I slowly rose until I was on my knees. Still not tall enough (short jokes aside) to see into the ditch, I slowly began to stand, eyes locked on the ditch. When I was fully standing, I realized I had misjudged how far I had gone by a mere 20 yards, as the drake was sitting on the far side of the ditch, still a bit ahead of me. I raised my gun to my shoulder just as he took off, and I also noticed a hen mallard taking off flying the opposite direction he was. I put the green Truglo sight right on the drake and fired. He crumpled, feathers falling as he dropped back into the water. I swung on the hen who was making her way out over the sod field beyond the ditch. I fired once and it hit her but she kept going, and I settled in again and fired, folding her into the green sod field. I lowered my now empty gun, turned to Lola, and yelled her name to send her. She took off from her spot behind me, and headed right for where she must have seen the drake fall. I could see him beak down in the water, but I wanted Lola to get to do what she came for. She barreled off the bank and landed with a splash, given that that location was one of the deeper spots. She grabbed the drake and brought him back up the steep bank to me. I took it from her, she shook water off as I lined her up on the hen, who’s head was now up. I sent Lola again, as the duck had landed too far for a final shot, and Lola happily obliged. She sprinted off the bank again, hit the water, jumped through it, climbed the shorter bank on the other side, and beelined for the hen. The bird, seeing what was coming for her, attempted to get up to run but Lola was on her before she could make good on her escape.

“Good girl!” I hollered, proud of her and her two retrieves. Given that the last retrieves she had had was during our Wisconsin hunt, almost two months prior, I felt a sense of accomplishment that she could finally get to do what she loves.

She came to heel with the hen and I dispatched the hen quickly. I took a moment to look at both birds, and they were both fine specimens of their species. They were both in their full glory of their winter plumage, feet bright orange from their time spent in the cold waters during their travels. I snapped a few photos of me and Lola, and Lola on her own with the results of our hunt. I thought to myself after taking the pictures while I began to set out the decoys for the rest of my hunt, even if these two are the only we get tonight, it’s been a successful hunt. After the way the season had been going, a nice hunt with me and the dog was well deserved.

Lola shortly after her retrieves. Trust me she’s happy, but she doesn’t like sitting for photos.

Had to get a photo while we still had decent light for one, much to the chagrin of Lola.

Lola spent the rest of the hunt curled up, waiting for another retrieving opportunity that unfortunately didn’t materialize.

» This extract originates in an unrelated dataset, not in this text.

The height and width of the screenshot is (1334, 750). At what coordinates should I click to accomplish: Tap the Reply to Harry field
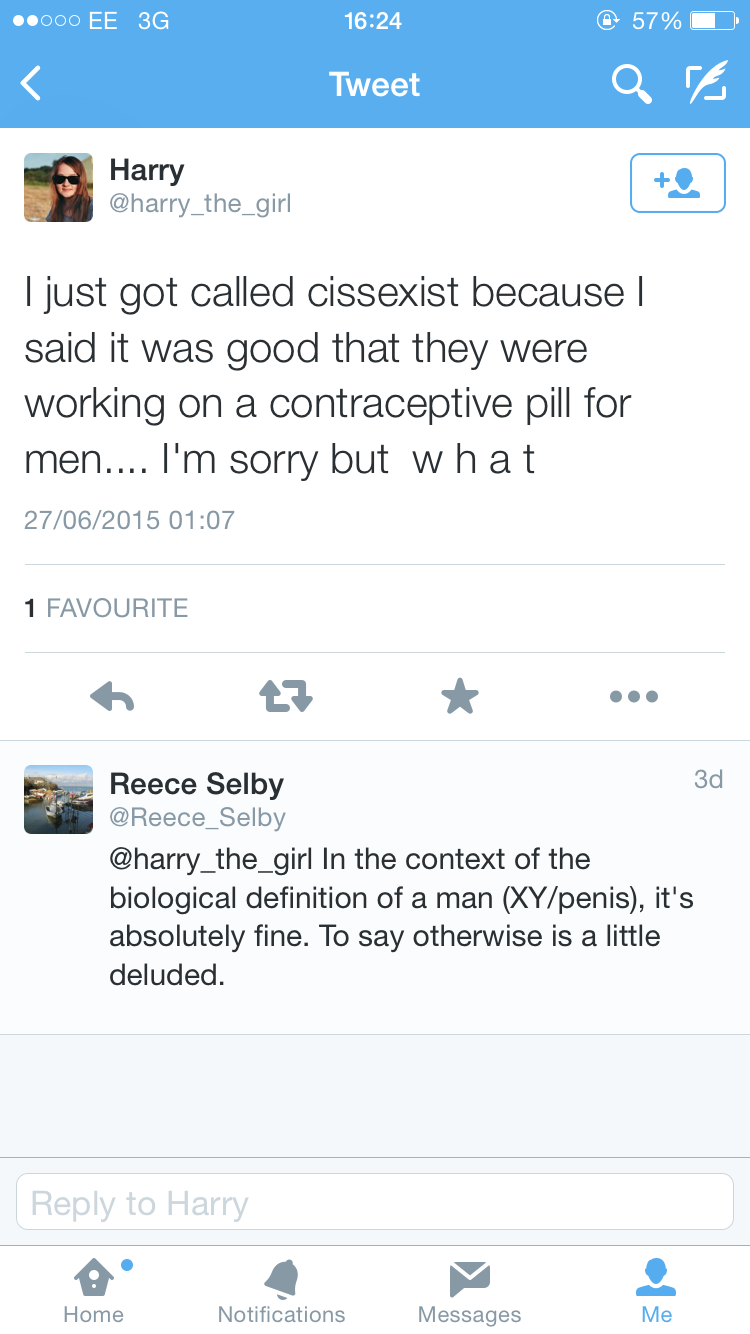pos(375,1202)
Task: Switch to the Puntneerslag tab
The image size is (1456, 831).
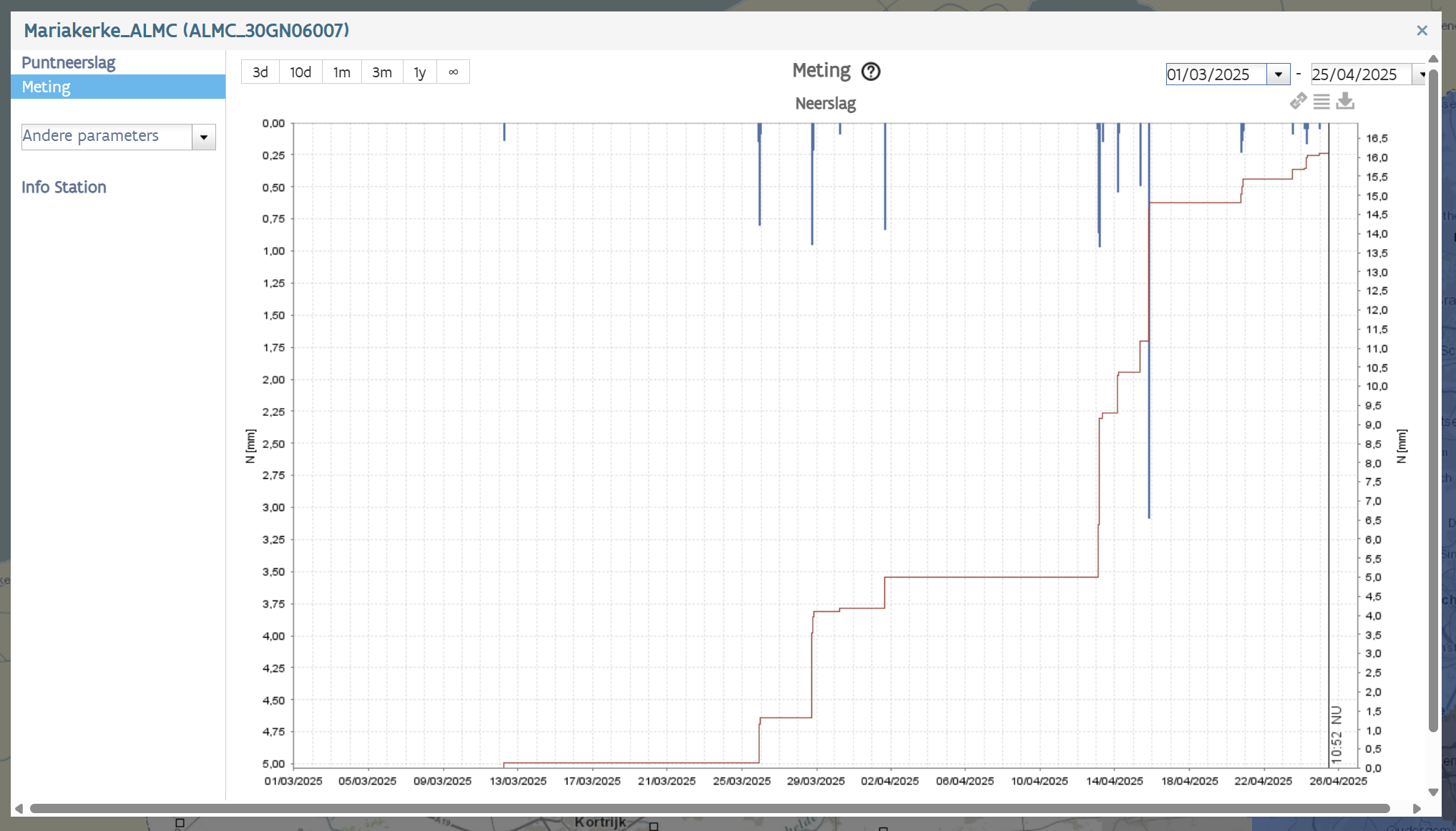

The small spread in the icy water.

Sunset on the spread.

Well the rest of the evening was uneventful, save for watching the thousand or so geese landing across the street as they had done the night before. Even though I had a spread I was proud of setting up, nothing came to check it out. I had carried this gear to just jump shoot two mallards. Most guys would think of that as a bummer of a hunt. Not me. As I packed up and hiked out, I was smiling from ear to ear. Lola and I had shared a memorable hunt, and for a last minute decision, it paid off both in game harvested and more importantly, memories made.